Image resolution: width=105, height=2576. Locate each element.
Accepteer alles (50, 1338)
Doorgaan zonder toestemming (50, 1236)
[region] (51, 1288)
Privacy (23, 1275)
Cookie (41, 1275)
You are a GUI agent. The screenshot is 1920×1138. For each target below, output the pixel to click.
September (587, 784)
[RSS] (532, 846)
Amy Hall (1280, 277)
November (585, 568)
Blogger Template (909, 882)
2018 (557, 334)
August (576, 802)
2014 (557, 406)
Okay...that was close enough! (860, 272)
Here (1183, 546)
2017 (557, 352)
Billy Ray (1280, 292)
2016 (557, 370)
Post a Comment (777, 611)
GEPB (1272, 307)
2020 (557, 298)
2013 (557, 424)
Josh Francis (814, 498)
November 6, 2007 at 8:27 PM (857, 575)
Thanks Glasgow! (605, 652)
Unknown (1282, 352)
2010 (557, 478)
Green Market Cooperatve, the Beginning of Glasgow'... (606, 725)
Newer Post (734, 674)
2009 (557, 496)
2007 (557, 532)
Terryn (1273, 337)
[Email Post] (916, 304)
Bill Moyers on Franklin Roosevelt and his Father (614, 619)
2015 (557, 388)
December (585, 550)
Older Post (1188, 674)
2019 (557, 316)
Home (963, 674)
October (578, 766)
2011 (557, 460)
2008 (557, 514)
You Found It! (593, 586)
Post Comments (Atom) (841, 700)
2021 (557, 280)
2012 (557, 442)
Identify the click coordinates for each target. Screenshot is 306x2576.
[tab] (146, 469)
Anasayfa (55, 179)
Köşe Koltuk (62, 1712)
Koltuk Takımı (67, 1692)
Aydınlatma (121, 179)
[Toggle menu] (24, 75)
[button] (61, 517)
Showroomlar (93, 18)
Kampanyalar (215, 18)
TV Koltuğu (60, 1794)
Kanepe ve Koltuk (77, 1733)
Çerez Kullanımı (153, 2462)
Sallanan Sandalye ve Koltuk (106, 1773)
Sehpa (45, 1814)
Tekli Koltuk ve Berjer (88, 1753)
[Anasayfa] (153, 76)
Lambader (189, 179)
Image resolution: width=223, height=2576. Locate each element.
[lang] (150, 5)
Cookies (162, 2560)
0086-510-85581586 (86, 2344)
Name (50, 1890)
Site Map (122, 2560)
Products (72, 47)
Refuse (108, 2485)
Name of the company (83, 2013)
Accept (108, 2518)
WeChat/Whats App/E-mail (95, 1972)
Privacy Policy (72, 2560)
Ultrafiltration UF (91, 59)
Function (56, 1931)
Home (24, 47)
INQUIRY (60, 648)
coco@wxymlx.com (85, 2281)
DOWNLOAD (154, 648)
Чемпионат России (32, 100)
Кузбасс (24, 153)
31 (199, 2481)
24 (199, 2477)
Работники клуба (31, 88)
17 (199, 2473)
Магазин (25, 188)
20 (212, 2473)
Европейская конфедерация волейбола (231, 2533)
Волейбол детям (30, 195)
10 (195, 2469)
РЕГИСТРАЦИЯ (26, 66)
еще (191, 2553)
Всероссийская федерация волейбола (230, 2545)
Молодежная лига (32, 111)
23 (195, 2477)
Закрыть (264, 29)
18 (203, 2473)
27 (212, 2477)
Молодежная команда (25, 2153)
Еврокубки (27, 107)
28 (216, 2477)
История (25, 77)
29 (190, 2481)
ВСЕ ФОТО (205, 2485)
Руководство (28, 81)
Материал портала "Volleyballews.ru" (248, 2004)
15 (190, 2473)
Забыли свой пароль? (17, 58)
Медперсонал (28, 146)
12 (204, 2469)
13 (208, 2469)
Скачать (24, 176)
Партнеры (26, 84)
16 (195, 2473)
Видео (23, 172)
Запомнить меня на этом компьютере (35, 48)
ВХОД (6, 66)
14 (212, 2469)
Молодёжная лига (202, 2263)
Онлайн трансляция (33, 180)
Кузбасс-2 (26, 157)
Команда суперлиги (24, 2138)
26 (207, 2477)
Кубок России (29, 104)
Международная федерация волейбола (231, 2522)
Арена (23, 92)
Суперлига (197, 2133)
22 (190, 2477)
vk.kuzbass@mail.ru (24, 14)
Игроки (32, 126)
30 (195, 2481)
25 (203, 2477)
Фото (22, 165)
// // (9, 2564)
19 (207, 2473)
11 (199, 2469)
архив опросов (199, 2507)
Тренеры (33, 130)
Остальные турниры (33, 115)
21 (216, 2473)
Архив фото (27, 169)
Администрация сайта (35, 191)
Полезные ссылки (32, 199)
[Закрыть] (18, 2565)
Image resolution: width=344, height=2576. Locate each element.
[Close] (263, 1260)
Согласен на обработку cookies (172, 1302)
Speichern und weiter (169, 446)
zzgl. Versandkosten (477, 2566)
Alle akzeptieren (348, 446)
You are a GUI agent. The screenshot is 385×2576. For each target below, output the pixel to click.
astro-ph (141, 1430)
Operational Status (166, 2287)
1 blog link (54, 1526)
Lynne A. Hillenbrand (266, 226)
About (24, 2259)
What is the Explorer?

What is required
Write the records out again. Each one must match exactly.

Response box
Image resolution: width=105, height=2576. Locate each element.
Accepteer alles (50, 1338)
Doorgaan zonder toestemming (50, 1236)
[region] (51, 1288)
Privacy (23, 1275)
Cookie (41, 1275)
You are a GUI agent. The screenshot is 1920×1138. For each target below, output the pixel to click.
September (587, 784)
[RSS] (532, 846)
Amy Hall (1280, 277)
November (585, 568)
Blogger Template (909, 882)
2018 (557, 334)
August (576, 802)
2014 (557, 406)
Okay...that was close enough! (860, 272)
Here (1183, 546)
2017 (557, 352)
Billy Ray (1280, 292)
2016 (557, 370)
Post a Comment (777, 611)
GEPB (1272, 307)
2020 (557, 298)
2013 (557, 424)
Josh Francis (814, 498)
November 6, 2007 at 8:27 PM (857, 575)
Thanks Glasgow! (605, 652)
Unknown (1282, 352)
2010 (557, 478)
Green Market Cooperatve, the Beginning of Glasgow'... (606, 725)
Newer Post (734, 674)
2009 (557, 496)
2007 (557, 532)
Terryn (1273, 337)
[Email Post] (916, 304)
Bill Moyers on Franklin Roosevelt and his Father (614, 619)
2015 (557, 388)
December (585, 550)
Older Post (1188, 674)
2019 (557, 316)
Home (963, 674)
October (578, 766)
2011 (557, 460)
2008 (557, 514)
You Found It! (593, 586)
Post Comments (Atom) (841, 700)
2021 (557, 280)
2012 (557, 442)
Identify the click coordinates for each target. Screenshot is 306x2576.
[tab] (146, 469)
Anasayfa (55, 179)
Köşe Koltuk (62, 1712)
Koltuk Takımı (67, 1692)
Aydınlatma (121, 179)
[Toggle menu] (24, 75)
[button] (61, 517)
Showroomlar (93, 18)
Kampanyalar (215, 18)
TV Koltuğu (60, 1794)
Kanepe ve Koltuk (77, 1733)
Çerez Kullanımı (153, 2462)
Sallanan Sandalye ve Koltuk (106, 1773)
Sehpa (45, 1814)
Tekli Koltuk ve Berjer (88, 1753)
[Anasayfa] (153, 76)
Lambader (189, 179)
Image resolution: width=223, height=2576. Locate each element.
[lang] (150, 5)
Cookies (162, 2560)
0086-510-85581586 (86, 2344)
Name (50, 1890)
Site Map (122, 2560)
Products (72, 47)
Refuse (108, 2485)
Name of the company (83, 2013)
Accept (108, 2518)
WeChat/Whats App/E-mail (95, 1972)
Privacy Policy (72, 2560)
Ultrafiltration UF (91, 59)
Function (56, 1931)
Home (24, 47)
INQUIRY (60, 648)
coco@wxymlx.com (85, 2281)
DOWNLOAD (154, 648)
Чемпионат России (32, 100)
Кузбасс (24, 153)
31 (199, 2481)
24 (199, 2477)
Работники клуба (31, 88)
17 (199, 2473)
Магазин (25, 188)
20 (212, 2473)
Европейская конфедерация волейбола (231, 2533)
Волейбол детям (30, 195)
10 (195, 2469)
РЕГИСТРАЦИЯ (26, 66)
еще (191, 2553)
Всероссийская федерация волейбола (230, 2545)
Молодежная лига (32, 111)
23 (195, 2477)
Закрыть (264, 29)
18 (203, 2473)
27 (212, 2477)
Молодежная команда (25, 2153)
Еврокубки (27, 107)
28 (216, 2477)
История (25, 77)
29 (190, 2481)
ВСЕ ФОТО (205, 2485)
Руководство (28, 81)
Материал портала "Volleyballews.ru" (248, 2004)
15 (190, 2473)
Забыли свой пароль? (17, 58)
Медперсонал (28, 146)
12 (204, 2469)
13 (208, 2469)
Скачать (24, 176)
Партнеры (26, 84)
16 (195, 2473)
Видео (23, 172)
Запомнить меня на этом компьютере (35, 48)
ВХОД (6, 66)
14 (212, 2469)
Молодёжная лига (202, 2263)
Онлайн трансляция (33, 180)
Кузбасс-2 (26, 157)
Команда суперлиги (24, 2138)
26 (207, 2477)
Кубок России (29, 104)
Международная федерация волейбола (231, 2522)
Арена (23, 92)
Суперлига (197, 2133)
22 (190, 2477)
vk.kuzbass@mail.ru (24, 14)
Игроки (32, 126)
30 (195, 2481)
25 (203, 2477)
Фото (22, 165)
// // (9, 2564)
19 (207, 2473)
11 (199, 2469)
архив опросов (199, 2507)
Тренеры (33, 130)
Остальные турниры (33, 115)
21 (216, 2473)
Архив фото (27, 169)
Администрация сайта (35, 191)
Полезные ссылки (32, 199)
[Закрыть] (18, 2565)
Image resolution: width=344, height=2576. Locate each element.
[Close] (263, 1260)
Согласен на обработку cookies (172, 1302)
Speichern und weiter (169, 446)
zzgl. Versandkosten (477, 2566)
Alle akzeptieren (348, 446)
You are a GUI agent. The screenshot is 385×2576. For each target below, output the pixel to click.
astro-ph (141, 1430)
Operational Status (166, 2287)
1 blog link (54, 1526)
Lynne A. Hillenbrand (266, 226)
About (24, 2259)
What is the Explorer?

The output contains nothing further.